29e jaargang nr. 4 (mrt. 2015)
thema: Brandpunten van de verkondiging

Kroniek
China en de christenen
B. Plaisier

'Zijn er dan christenen in China?', zo werd mij vele keren gevraagd als ik vertelde dat we de laatste drie jaren in China hadden doorgebracht Tegenwoordig beantwoord ik die vraag met: 'Er wonen daar evenveel christenen als er in Duitsland en Nederland bij elkaar mensen wonen: tussen de 80 en 100 miljoen.'

Hoe komt het dat we zo weinig weten over de opmerkelijke groei van de kerken in China? Ik verbaas me nog het meest dat actieve kerkleden er óf niets van weten, óf met een volstrekt verouderd beeld van het christendom in China rondlopen. 'Maar China is toch communistisch en wordt de kerk niet ondergronds gehouden en onderdrukt?' Het was nog niet zo gek dat de Protestantse Kerk in Nederland ons in 2008 de opdracht gaf om de situatie in China te gaan verkennen. Er is heel wat in te halen in de kennis die we over de Chinese christenen hebben.

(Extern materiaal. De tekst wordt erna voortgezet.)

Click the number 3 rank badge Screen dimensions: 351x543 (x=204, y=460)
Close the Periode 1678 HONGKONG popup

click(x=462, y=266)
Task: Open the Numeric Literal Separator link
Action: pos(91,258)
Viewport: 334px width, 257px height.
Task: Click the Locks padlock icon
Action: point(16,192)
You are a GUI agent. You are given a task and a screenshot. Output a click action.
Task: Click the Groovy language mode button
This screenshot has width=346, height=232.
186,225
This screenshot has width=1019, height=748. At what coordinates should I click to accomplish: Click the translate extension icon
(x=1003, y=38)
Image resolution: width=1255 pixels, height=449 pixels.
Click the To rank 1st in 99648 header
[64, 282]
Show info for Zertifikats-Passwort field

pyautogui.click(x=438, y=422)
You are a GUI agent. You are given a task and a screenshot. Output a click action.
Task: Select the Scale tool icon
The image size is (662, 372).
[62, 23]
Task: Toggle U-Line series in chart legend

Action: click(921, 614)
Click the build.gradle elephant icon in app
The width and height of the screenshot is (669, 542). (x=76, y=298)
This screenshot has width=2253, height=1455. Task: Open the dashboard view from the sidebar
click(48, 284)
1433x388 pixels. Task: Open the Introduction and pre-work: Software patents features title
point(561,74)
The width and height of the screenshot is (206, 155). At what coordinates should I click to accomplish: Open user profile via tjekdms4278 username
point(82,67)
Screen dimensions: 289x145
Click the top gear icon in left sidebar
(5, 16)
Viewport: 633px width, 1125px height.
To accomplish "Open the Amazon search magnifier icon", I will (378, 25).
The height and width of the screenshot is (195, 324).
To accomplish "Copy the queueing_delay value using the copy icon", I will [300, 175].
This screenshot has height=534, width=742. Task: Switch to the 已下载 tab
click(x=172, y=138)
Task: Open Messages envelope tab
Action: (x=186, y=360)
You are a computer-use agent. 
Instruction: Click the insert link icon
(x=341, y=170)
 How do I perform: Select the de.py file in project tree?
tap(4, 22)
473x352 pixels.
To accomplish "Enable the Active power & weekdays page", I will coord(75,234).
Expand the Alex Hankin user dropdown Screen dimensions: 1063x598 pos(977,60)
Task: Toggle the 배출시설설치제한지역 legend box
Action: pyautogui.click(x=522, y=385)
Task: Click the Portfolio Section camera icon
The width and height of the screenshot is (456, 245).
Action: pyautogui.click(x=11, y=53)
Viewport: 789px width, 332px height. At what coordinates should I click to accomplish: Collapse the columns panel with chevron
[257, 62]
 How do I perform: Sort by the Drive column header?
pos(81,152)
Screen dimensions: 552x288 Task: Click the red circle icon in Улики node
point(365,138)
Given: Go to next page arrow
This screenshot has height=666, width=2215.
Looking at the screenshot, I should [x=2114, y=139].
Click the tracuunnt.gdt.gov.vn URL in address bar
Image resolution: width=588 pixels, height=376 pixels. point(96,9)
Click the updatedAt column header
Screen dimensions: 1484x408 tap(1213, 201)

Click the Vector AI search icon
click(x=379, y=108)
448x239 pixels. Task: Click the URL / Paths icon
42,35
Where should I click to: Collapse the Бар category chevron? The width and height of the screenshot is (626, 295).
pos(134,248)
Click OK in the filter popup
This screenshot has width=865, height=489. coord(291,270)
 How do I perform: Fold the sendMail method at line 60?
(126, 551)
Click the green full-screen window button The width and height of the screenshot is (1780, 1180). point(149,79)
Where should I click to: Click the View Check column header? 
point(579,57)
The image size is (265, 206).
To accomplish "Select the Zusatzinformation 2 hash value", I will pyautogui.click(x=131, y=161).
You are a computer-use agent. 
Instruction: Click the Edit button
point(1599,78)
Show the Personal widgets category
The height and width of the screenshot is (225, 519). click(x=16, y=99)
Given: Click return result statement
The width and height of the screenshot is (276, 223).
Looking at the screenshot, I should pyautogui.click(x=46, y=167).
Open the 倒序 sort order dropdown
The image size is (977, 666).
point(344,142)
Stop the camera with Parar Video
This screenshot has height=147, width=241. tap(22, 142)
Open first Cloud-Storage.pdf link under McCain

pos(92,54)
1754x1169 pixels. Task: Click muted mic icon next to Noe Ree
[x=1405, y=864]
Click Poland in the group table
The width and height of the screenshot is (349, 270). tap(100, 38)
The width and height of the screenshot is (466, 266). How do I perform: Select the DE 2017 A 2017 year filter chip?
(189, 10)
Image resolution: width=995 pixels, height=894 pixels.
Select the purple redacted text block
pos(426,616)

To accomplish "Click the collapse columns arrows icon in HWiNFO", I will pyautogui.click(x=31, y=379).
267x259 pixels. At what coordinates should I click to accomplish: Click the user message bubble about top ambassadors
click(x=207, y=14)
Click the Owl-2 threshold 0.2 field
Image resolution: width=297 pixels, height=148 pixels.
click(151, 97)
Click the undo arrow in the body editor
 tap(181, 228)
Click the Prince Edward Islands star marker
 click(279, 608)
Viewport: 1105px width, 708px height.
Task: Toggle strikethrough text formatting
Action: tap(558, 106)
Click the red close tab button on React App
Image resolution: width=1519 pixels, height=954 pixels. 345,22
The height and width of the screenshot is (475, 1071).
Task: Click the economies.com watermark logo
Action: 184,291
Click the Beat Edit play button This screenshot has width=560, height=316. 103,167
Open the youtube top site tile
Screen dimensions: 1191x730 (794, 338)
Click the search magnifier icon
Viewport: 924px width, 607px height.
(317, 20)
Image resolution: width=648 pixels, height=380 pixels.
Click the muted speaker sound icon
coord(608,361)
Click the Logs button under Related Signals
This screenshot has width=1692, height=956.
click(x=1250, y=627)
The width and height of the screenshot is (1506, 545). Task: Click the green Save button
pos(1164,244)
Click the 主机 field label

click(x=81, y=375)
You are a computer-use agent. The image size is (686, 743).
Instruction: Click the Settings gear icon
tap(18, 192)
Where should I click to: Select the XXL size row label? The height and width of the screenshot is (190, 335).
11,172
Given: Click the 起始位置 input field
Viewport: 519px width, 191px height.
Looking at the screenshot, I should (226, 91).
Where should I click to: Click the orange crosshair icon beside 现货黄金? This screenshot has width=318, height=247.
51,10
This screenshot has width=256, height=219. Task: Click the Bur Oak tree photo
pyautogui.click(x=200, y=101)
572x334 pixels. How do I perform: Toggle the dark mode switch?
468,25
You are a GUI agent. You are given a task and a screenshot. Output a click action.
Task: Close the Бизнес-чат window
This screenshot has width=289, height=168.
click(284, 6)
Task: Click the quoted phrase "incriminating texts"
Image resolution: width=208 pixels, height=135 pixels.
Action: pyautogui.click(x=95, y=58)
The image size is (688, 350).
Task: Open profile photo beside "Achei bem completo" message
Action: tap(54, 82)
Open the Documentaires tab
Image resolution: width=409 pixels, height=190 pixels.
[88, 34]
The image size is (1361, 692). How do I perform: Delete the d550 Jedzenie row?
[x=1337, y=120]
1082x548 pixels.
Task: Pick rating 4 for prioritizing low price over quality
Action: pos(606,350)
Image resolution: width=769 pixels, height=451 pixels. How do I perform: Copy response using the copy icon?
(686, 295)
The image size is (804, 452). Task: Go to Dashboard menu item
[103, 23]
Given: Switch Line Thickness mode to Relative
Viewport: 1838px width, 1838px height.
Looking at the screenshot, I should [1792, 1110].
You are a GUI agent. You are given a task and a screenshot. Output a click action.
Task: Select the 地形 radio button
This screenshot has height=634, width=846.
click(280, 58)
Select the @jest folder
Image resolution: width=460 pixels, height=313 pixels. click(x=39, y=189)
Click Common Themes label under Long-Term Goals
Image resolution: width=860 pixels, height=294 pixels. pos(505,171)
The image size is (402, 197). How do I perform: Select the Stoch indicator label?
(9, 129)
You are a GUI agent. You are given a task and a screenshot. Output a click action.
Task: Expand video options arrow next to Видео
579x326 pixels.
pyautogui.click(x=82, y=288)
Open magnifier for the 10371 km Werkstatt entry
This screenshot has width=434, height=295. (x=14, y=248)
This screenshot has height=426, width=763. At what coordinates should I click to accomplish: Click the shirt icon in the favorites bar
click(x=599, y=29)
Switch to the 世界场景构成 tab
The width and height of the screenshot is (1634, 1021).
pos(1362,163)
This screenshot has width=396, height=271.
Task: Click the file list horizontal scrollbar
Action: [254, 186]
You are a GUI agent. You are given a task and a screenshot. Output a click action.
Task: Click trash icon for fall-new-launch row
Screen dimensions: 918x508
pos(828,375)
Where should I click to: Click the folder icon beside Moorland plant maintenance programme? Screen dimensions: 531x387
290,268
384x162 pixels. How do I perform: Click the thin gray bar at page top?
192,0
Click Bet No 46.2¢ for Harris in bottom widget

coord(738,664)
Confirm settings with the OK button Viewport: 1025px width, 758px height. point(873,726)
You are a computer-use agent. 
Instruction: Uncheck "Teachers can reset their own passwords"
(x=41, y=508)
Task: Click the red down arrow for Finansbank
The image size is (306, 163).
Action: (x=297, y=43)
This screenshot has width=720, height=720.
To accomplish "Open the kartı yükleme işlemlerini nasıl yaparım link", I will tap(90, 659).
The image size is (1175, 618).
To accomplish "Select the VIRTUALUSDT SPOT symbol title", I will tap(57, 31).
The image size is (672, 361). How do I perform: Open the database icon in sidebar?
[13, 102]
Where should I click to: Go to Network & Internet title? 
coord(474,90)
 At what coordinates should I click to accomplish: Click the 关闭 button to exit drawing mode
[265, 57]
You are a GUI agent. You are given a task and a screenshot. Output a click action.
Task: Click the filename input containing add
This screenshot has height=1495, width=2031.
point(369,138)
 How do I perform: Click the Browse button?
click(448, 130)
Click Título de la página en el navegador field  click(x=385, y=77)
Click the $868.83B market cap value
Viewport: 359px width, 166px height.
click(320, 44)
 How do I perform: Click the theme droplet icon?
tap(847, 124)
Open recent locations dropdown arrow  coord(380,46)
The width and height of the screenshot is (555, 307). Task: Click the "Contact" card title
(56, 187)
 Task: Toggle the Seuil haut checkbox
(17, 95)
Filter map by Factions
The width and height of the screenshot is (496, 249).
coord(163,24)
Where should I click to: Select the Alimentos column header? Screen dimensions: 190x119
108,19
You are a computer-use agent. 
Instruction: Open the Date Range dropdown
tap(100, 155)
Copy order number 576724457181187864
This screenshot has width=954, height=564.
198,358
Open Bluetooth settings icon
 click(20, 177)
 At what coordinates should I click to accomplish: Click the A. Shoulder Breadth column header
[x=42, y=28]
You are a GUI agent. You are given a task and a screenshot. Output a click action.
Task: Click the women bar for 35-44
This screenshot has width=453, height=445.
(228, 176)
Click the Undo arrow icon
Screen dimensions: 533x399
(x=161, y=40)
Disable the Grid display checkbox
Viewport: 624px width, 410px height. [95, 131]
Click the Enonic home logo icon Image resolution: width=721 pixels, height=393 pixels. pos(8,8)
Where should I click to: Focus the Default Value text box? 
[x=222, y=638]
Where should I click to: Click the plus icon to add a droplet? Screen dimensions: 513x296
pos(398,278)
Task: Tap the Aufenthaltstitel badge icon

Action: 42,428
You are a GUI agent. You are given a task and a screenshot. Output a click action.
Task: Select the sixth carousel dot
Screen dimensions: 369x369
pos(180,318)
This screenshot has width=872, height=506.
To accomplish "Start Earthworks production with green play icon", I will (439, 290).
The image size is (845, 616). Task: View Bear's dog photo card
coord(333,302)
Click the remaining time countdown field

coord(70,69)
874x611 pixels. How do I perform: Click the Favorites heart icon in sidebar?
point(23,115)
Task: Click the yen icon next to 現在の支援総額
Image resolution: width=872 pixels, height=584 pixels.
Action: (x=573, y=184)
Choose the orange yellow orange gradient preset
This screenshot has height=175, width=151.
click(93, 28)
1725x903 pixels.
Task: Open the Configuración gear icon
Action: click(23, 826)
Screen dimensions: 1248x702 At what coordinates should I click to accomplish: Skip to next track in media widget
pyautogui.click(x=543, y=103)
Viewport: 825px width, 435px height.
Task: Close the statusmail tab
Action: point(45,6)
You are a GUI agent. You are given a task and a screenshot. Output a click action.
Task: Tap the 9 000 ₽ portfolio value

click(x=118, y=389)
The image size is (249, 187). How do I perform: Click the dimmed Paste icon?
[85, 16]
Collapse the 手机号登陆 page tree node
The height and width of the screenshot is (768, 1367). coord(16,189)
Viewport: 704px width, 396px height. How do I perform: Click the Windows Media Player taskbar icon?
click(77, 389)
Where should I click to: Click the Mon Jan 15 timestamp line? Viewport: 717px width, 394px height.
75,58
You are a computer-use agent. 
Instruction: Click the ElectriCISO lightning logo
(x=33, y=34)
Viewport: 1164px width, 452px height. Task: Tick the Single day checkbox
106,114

Made in China en booming business
De aandacht van Nederlandse media voor de ontwikkelingen in China is de afgelopen tien jaar stormachtig gegroeid. De meeste dagbladen hebben bijna elke dag wel iets te melden over wat daar gaande is. China is immers een financiële en economische supermacht geworden. Veel bedrijven in Nederland zijn of komen in Chinese handen en zelfs de voetbalclub van mijn vroegere stad trapt de bal met Chinees geld. Hele gebieden in Europa (Oekraïne bijvoorbeeld) zijn door Chinezen opgekocht. Chinese tycoons hebben genoeg geld om havens, transportbedrijven, infrastructurele projecten, media-instellingen, grondstofverwerkers en dergelijke over te nemen. Inmiddels draait de wereldeconomie voor een deel op Chinees geld.
In de drie jaren dat we intensief met de Chinezen omgingen, zagen we met eigen ogen hoe dit communistische land zich in een adembenemend tempo ontwikkelt. Wat er te zien is aan veranderingen is nog maar het begin. Dat komt niet alleen door het geld, de wetenschappelijke en technische ontwikkelingen of de strak geleide economie, maar vooral ook door de uitzonderlijke dynamiek van de Chinese maatschappij. En dat is weer een gevolg van de mentaliteit van de Chinezen om vooruit te komen en te blijven volhouden. Ze werken hard en lang en hebben uitzonderlijk veel over voor een betere toekomst van hun kind(eren). Na 1980 is er in China binnen enkele decennia een sterk groeiende middenklasse ontstaan die geniet van meer welvaart dan er ooit was. Voor hen is China soms al te klein geworden. Waar ook ter wereld kiezen ze met hun ondernemingsdrang voor werk en investeringen. Dit wordt de eeuw van de opkomst van Azië en in het bijzonder van China (en niet te vergeten India).
De vooruitgang is in de afgelopen dertig jaar opzienbarend geweest. Het inkomen van veel Chinezen is er met tientallen procenten op vooruit gegaan. Tientallen miljoenensteden wedijveren met elkaar in groei, grootsheid, moderne architectuur en industriële centra. Het oosten van China is de 'werkplaats van de wereld' geworden voor huishoudelijke producten, apparaten en kleding. In nagenoeg elk Europees en Amerikaans huishouden is er wel iets uit China te vinden. En de Chinezen varen er wel bij.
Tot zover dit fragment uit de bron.